Survival Benefits of PARP Inhibitors in Metastatic CRPC Favor BRCA1/2 Over ATM Mutations

Catherine Handy Marshall, MD, MPH, Assistant Professor, Johns Hopkins Hospital, talks about the different responses to PARP inhibitor therapy seen in patients with metastatic CRPC and BRCA1/2 versus ATM mutations.

Transcript

My name is Cathy Marshall. I'm an Assistant Professor at Johns Hopkins Hospital.

PARP inhibitors are increasingly being used in clinical trials, but then also off of clinical trials, and they're not FDA approved yet in prostate cancer.

There were 2 recent announcements—one that 1 PARP inhibitor was granted breakthrough designation status by the FDA looking at patients with BRCA1/2 and ATM mutations, and then a different PARP inhibitor, which just focused on BRCA1/2 mutations.

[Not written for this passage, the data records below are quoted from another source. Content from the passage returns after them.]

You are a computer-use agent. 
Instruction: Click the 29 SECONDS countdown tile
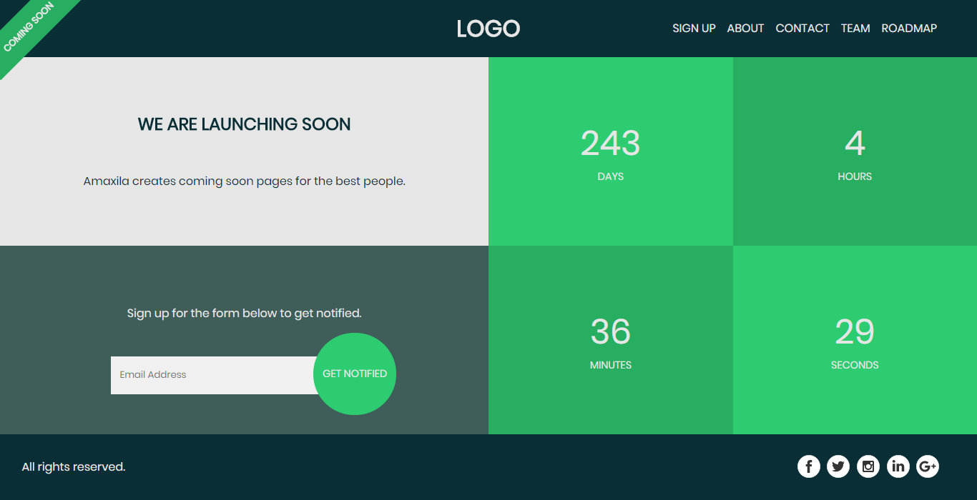(x=855, y=340)
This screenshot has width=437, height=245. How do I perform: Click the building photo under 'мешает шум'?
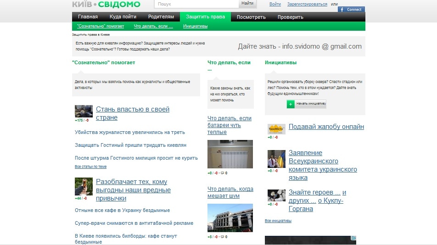[230, 218]
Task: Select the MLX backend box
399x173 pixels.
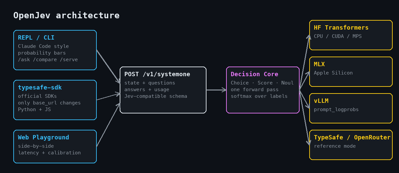Action: tap(351, 72)
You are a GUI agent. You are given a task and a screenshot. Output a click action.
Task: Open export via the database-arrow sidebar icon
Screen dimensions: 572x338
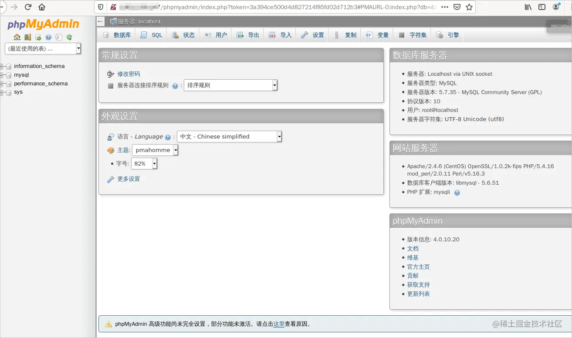[37, 37]
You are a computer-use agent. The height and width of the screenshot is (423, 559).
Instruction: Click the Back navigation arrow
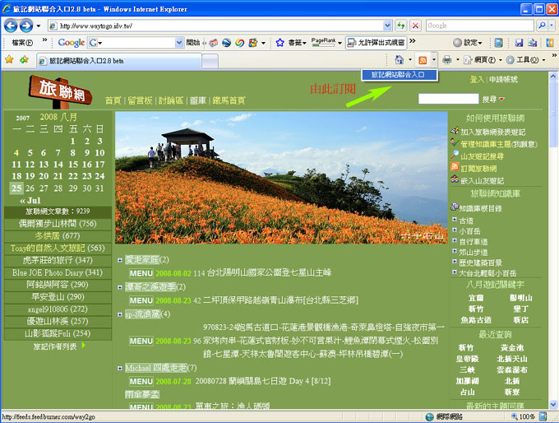[x=11, y=26]
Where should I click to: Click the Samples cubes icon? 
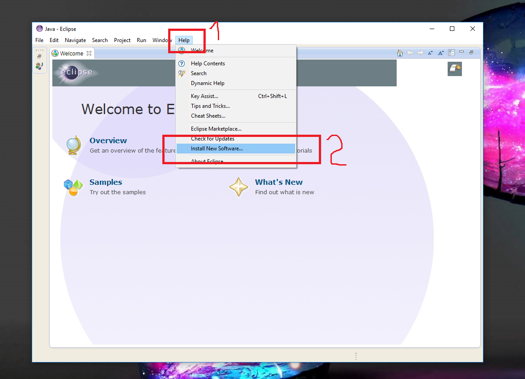pyautogui.click(x=73, y=187)
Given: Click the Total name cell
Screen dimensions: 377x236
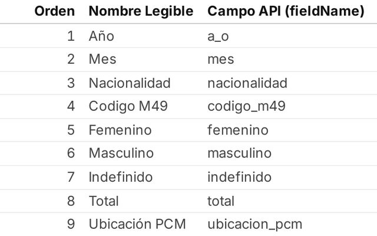Looking at the screenshot, I should [x=104, y=201].
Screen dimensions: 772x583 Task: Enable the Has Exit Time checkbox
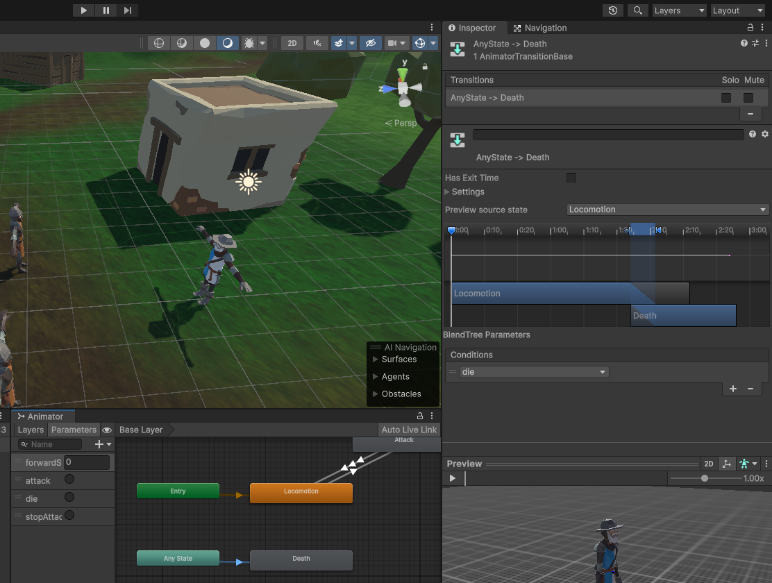click(571, 178)
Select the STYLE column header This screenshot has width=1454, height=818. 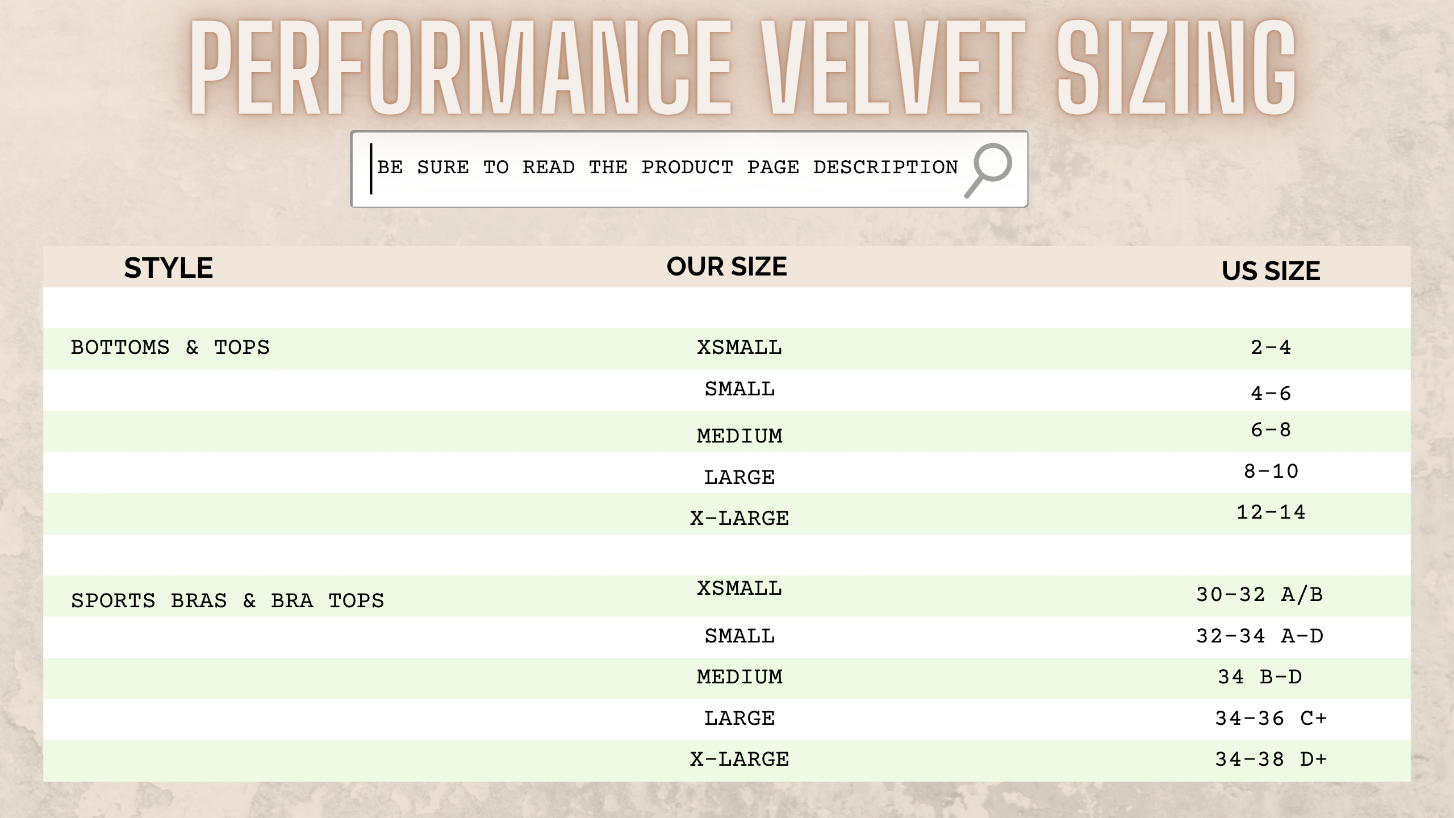click(x=168, y=268)
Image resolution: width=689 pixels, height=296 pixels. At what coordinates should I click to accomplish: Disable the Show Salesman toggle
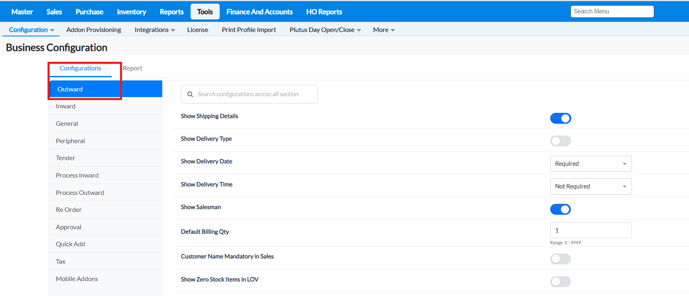[560, 209]
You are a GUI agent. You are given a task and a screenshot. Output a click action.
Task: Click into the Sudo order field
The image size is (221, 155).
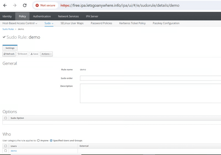point(150,78)
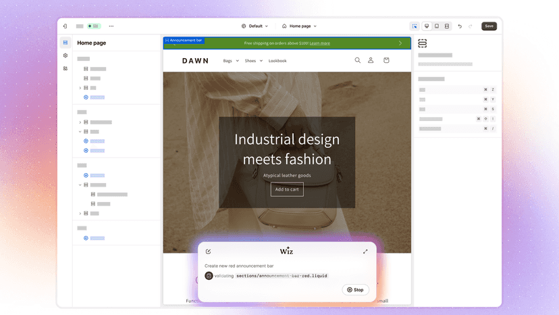Stop the Wiz generation

355,289
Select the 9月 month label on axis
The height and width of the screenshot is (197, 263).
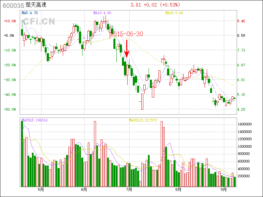pyautogui.click(x=224, y=189)
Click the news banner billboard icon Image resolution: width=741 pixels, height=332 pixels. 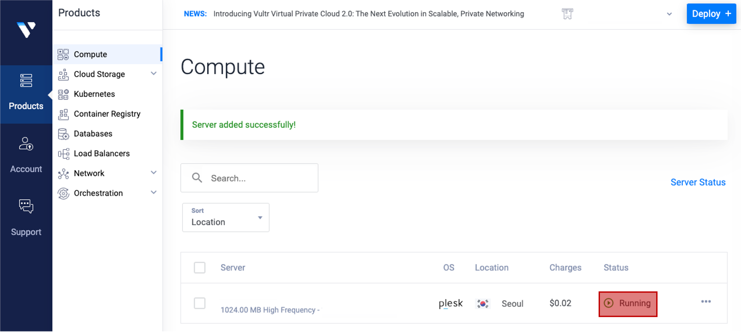[x=567, y=14]
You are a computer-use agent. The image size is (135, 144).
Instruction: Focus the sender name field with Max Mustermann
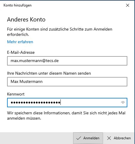(67, 82)
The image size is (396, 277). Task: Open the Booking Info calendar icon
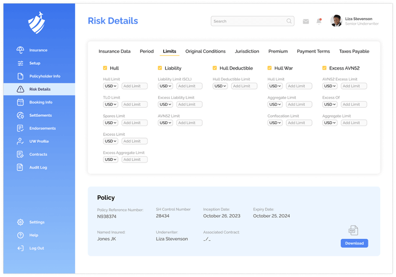(20, 102)
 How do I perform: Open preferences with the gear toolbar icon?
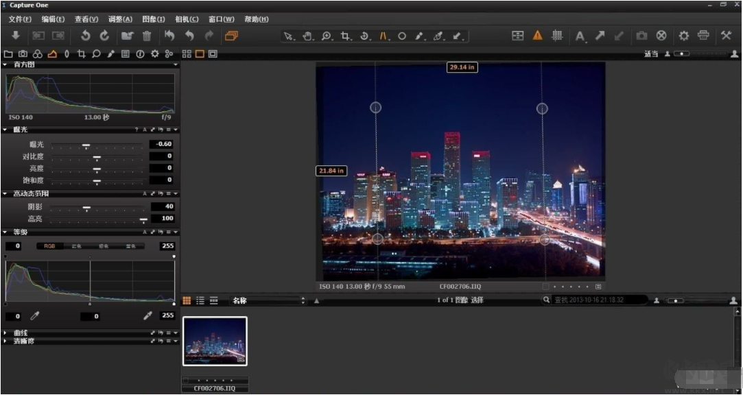pos(683,36)
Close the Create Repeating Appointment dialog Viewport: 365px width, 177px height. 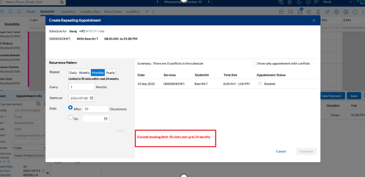pos(314,20)
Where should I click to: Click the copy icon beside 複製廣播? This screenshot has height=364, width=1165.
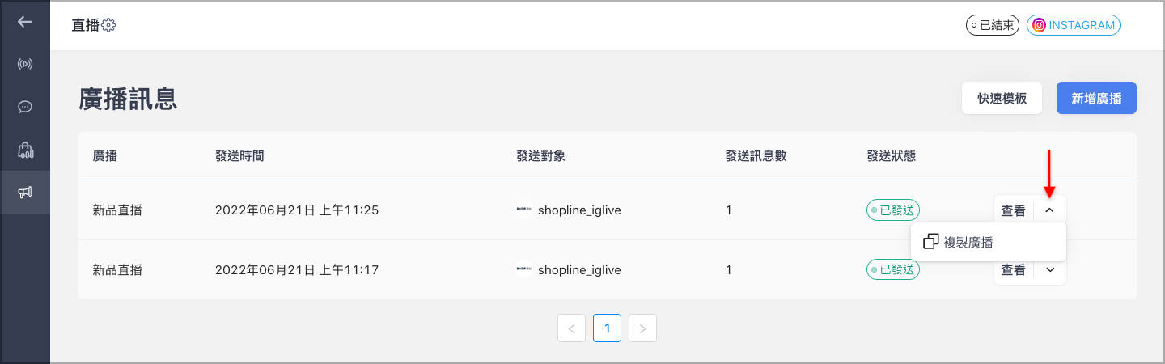930,241
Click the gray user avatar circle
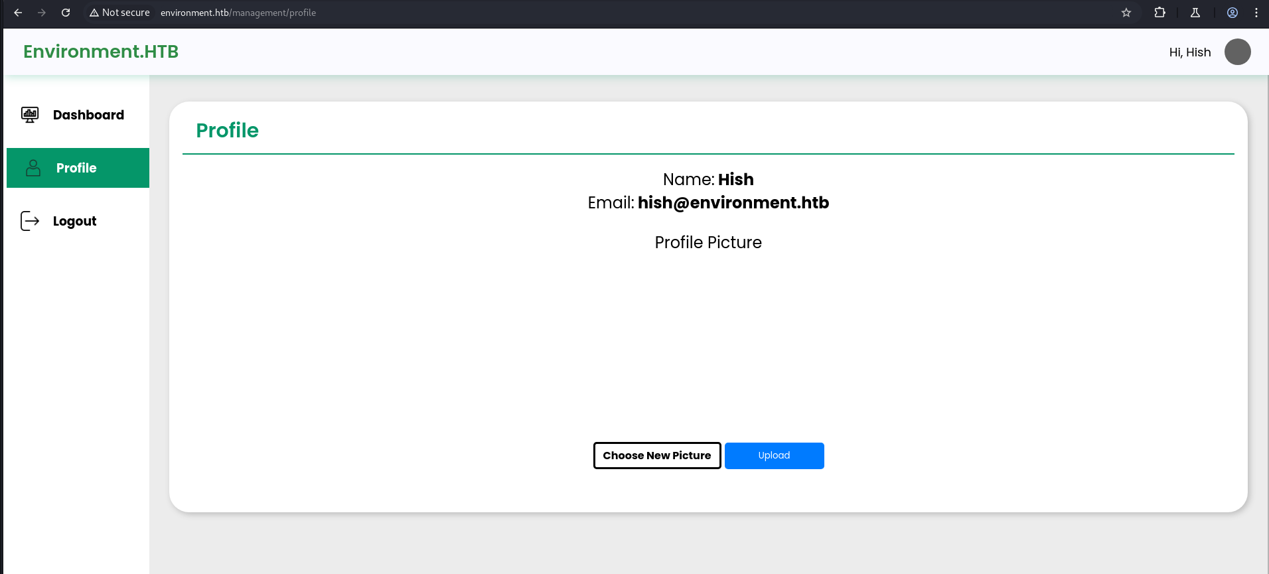 pyautogui.click(x=1237, y=52)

Now, the ATM protein and the BRCA1 and 2 proteins do act differently, which led us to hypothesize that patients may not be deriving the same benefit, meaning patients with BRCA1/2 mutations may not have the same benefit as patients with ATM mutations, and vice versa.

That was really what prompted us to look at our own experience and collaboration with the group at Mayo Clinic in Arizona to see if there were any differences between the way that those 2 populations were responding to off-label treatment.

So in our study we had 40 men who had been given olaparib off-label for metastatic castration-resistant prostate cancer. Only 17 of those patients had pathogenic mutations in either BRCA1/2 or ATM, so those were the patients that we focused on.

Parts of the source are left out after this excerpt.